Microbiology Society, Journal of General Virology, 7(96), p. 1533-1550, 2015
DOI: 10.1099/vir.0.000098
Full text: Download
Hepatocellular carcinoma (HCC) carries a dismal prognosis, with advanced disease being resistant to both radiotherapy and conventional cytotoxic drugs, whilst anti-angiogenic drugs are marginally efficacious. Oncolytic viruses (OV) offer the promise of selective cancer therapy through direct and immune-mediated mechanisms. The premise of OV lies in their preferential genomic replication, protein expression and productive infection of malignant cells.

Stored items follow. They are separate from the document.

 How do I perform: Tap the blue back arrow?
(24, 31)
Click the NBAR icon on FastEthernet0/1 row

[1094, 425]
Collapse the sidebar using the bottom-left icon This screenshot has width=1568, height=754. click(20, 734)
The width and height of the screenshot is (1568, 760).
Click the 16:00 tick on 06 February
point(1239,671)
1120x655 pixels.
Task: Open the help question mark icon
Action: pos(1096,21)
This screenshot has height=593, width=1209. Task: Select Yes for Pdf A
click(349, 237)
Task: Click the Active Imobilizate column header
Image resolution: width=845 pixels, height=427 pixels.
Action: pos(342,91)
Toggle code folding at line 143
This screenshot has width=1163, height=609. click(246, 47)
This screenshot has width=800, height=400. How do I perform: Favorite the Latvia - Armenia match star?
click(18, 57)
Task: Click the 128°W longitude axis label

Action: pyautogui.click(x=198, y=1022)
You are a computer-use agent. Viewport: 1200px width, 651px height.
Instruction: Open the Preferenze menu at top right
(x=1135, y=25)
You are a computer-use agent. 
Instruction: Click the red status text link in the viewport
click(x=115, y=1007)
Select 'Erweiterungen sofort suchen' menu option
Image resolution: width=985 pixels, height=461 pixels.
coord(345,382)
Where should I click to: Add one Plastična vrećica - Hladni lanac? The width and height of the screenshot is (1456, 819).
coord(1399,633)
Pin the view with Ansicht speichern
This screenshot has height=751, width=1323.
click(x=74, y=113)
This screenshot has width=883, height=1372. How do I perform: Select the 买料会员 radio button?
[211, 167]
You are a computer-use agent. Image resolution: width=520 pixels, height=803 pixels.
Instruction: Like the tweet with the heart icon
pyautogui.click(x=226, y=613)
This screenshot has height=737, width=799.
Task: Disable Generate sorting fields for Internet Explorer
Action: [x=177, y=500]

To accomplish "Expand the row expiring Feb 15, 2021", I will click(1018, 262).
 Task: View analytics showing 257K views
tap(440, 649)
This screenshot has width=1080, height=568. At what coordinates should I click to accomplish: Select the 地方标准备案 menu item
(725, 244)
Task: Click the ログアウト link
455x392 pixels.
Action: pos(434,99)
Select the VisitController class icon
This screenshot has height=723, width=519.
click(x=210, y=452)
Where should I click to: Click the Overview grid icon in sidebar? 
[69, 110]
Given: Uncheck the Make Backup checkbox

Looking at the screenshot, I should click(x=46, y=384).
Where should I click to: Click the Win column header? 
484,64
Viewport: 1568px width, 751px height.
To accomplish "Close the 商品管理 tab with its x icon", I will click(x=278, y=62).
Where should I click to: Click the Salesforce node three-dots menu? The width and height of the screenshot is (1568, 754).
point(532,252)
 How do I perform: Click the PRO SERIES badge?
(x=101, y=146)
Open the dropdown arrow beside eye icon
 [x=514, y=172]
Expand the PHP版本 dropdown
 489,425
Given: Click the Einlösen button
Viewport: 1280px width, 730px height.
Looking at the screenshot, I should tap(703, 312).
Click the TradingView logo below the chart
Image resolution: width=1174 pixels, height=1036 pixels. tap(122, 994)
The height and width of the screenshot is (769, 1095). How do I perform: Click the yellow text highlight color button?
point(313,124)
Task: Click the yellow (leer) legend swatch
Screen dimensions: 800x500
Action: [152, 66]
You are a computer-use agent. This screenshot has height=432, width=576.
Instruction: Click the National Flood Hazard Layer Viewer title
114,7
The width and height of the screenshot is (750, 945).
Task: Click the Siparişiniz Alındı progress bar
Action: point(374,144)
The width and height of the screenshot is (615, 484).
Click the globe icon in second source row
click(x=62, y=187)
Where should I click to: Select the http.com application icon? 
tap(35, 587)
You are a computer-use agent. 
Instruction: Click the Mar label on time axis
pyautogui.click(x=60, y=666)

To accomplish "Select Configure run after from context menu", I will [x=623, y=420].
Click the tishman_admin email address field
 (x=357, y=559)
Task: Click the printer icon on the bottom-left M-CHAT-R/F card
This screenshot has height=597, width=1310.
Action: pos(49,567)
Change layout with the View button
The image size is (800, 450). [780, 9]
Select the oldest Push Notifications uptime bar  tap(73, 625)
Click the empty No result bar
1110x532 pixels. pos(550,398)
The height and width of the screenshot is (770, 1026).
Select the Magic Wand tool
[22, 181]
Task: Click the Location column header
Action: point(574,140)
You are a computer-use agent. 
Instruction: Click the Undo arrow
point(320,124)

Numerous oncolytic viruses are being tested in pre-clinical models of HCC, with good evidence of direct and immune-mediated anti-tumour efficacy. Efforts to enhance the performance of these agents have concentrated on engineering OV cellular specificity, immune evasion, enhancing anti-tumour potency and improving delivery. The lead agent in HCC clinical trials, JX-594, a recombinant Wyeth strain Vaccinia virus has demonstrated evidence for significant benefit and earned orphan drug status. Thus, JX-594 appears to be transcending the barrier between novel laboratory science and credible clinical therapy. Otherwise, relatively few other OV have entered clinical testing, a hurdle that must be overcome if significant progress is to be made in this field. This review summarises the pre-clinical and clinical experience of OV therapy in the difficult-to-treat area of HCC.